Copyright 2012 Anonymous. All rights reserved

 

More and more, people are Googling in the question: Is A.A. Christian?

 Is it?

Some, including a few Christian writers who are anti-A.A., are quick to jump in and answer with a Bible verse or two, an admonition or three, and plenteous irrelevant condemnations alleging in error that A.A. sprang from spiritualism, Masonry, LSD use, New Thought.

Instead of pondering this biased speculation, why not investigate for yourself and then decide for yourself. Making sure you look at all the evidence, and not just some undocumented material by someone who not dislikes A.A. and Christian AAs but is determined to dissuade thousands and thousands from seeking help in it.

Again: Is A.A. Christian?

Why not start with facts before attempting to answer the question in any meaningful, useful, and helpful way!

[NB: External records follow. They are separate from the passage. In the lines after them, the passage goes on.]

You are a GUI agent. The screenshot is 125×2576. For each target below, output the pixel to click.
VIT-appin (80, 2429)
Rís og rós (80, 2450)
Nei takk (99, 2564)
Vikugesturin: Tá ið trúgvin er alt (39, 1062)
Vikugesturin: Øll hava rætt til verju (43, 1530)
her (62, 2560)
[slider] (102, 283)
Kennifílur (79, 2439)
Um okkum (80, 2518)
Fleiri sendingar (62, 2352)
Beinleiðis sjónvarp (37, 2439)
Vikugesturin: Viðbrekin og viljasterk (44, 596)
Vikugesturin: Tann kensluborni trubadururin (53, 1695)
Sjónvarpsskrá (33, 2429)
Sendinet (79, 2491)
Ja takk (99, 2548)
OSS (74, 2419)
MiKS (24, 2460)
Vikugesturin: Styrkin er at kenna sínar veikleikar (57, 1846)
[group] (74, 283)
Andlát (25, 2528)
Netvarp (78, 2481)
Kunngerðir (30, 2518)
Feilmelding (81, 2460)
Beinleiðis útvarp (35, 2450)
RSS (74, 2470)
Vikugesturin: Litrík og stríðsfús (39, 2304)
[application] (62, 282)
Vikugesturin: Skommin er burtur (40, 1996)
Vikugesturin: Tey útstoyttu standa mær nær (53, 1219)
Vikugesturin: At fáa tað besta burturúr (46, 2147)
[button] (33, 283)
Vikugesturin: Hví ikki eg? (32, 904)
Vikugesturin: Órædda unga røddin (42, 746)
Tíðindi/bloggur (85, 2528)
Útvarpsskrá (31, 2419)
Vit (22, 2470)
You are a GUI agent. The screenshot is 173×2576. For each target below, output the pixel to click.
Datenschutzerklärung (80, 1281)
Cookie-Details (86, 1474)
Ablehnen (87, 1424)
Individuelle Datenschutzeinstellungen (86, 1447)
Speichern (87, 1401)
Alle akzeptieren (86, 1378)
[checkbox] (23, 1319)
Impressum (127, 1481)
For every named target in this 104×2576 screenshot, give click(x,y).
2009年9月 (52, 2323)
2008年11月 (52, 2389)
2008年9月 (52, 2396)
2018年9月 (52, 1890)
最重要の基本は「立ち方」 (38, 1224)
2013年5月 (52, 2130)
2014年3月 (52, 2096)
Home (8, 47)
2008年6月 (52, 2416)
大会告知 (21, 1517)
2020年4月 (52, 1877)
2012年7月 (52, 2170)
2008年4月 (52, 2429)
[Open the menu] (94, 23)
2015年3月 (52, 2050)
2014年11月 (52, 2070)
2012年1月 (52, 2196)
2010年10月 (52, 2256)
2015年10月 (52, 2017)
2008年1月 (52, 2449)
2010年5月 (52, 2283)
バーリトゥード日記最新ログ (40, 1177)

One very clear set of facts can be found in the words of cofounder Dr. Bob’s last major speech published in The Co-Founders of Alcoholics Anonymous: Biographical Sketches Their Last Major Talks. Dr. Bob said the early AAs had no Steps, no Traditions, no drunkalogs, (and, of course, no Big Book text). They simply believed the answer to their problems was in the Bible. They assiduously studied Jesus’s Sermon on the Mount, the Book of James, and 1 Corinthians 13. And Dr. Bob went on to say that even the basic ideas of the Twelve Steps (published four years after A.A. was founded) came from the study and effort that had been going on in the Bible from 1935 until the Steps were published in 1939.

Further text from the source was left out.